Sono certamente differenti da quelle che si verificano in dicembre o gennaio, perché con il sole più alto sull'orizzonte vengono nuovamente esaltati i moti verticali e cioè le nubi cumuliformi. In questo modo il limite delle nevicate può scendere anche di diversi metri sotto l'isoterma di zero gradi. Più la stagione procede poi più perde importanza il cuscino di aria fredda che si genera in pieno inverno nei bassi strat.

A tutta neve - 21 Febbraio 2017, ore 10.13

Durante il passaggio di un fronte freddo nel corso del mese di febbraio il raffreddamento dell'atmosfera è direttamente proporzionale all'intensità della precipitazione.
 
Con precipitazioni deboli nevicherà 200-300m sotto lo zero termico, con precipitazioni moderate circa 400-500mm, con precipitazioni forti anche 600-800m e persino 1000m o più sotto durante un temporale di neve marzolino. 

A parità di temperatura dell'aria il limite della neve tende a risultare più basso tanto minore è l'umidità relativa della colonna d'aria nello strato limite. Infatti la sublimazione dei cristalli di neve in aria non satura assorbe calore latente dall'atmosfera, raffreddandola e consentendo alla neve di scendere in rapporto alla temperatura dell'aria iniziale.

Dunque anche in mancanza di cuscino freddo, cioè quello strato d'aria fredda che ristagna alle quote medio basse e consente le classiche nevicate di addolcimento invernali, anche in presenza di temperature un po' alte, conta molto l'effettiva umidità dell'aria.
Infatti la perdita di temperatura più rapida si ha in aria inizialmente molto secca
.


Un'intensa ventilazione nei bassi strati danneggia la formazione dello strato di isotermia al di sotto dello zero termico a causa del rimescolamento, che apporta masse d'aria più calda, non permettendo un consistente raffreddamento per sottrazione del calore latente.

Nei fronti freddi in pieno inverno vi è rimescolanza dello strato limite e distruzione dello strato isotermico con passaggio a pioggia alle basse quote se non interviene un forte calo termico. Sembra paradossale ma è cosi a causa della nostra orografia!

Nei fronti freddi di fine inverno o primaverili il rovesciamento di aria fredda dovuto alla presenza di nubi cumuliformi regala neve  a bassa quota o abbassamento delle temperature che consentono a breve alla neve di raggiungere anche il fondovalle. 

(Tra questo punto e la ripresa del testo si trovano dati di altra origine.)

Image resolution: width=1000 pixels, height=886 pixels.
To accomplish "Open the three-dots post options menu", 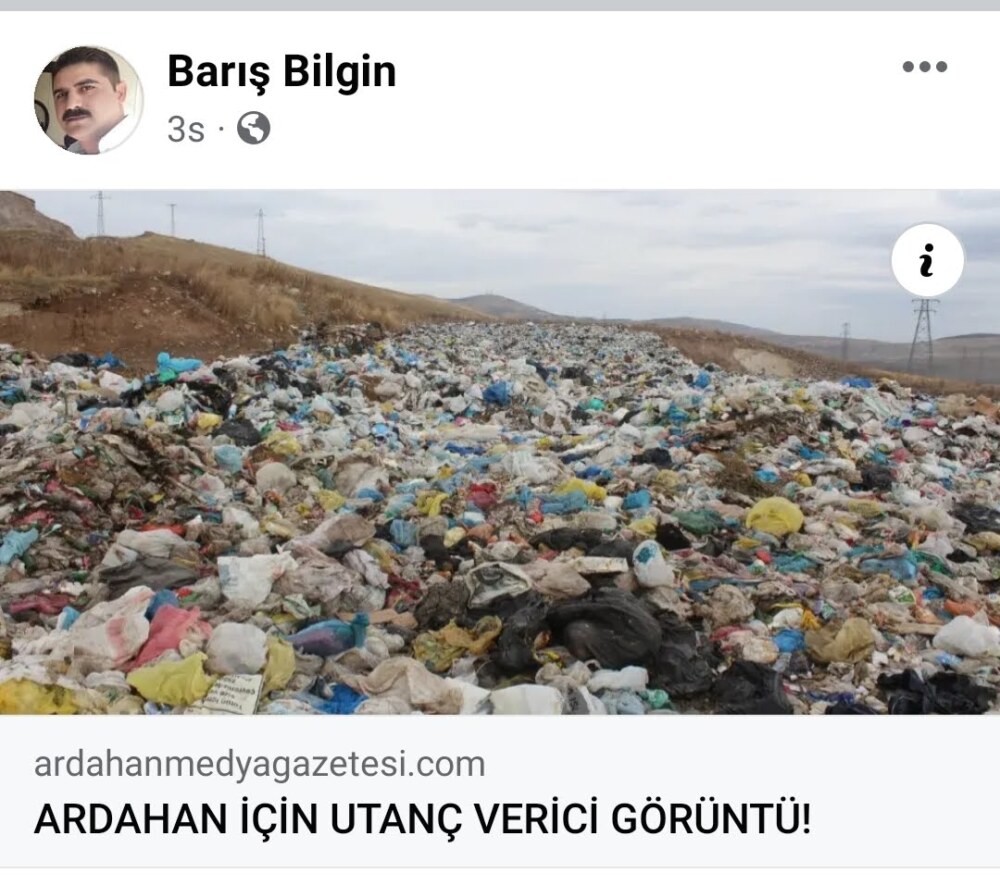I will (x=924, y=66).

Nei fronti caldi in pieno inverno vi è la formazione di uno strato isotermico per raffreddamento da fusione e omotermia costante; in pratica il fiocco si conserva per tutta la colonna d'aria e la nevicata risulta abbondante, specie nelle valli strette, dove il limite neve spesso è più basso.
 

Nei fronti caldi a fine inverno, lo strato isotermico si forma con difficoltà, l'omotermia non dura e con il riscaldamento diurno e l'arrivo di aria ulteriormente mite, si passa a pioggia nei bassi strati, talvolta l'isoterma di zero gradi cede di schianto anche alle quote superiori e piove sino a quote elevati.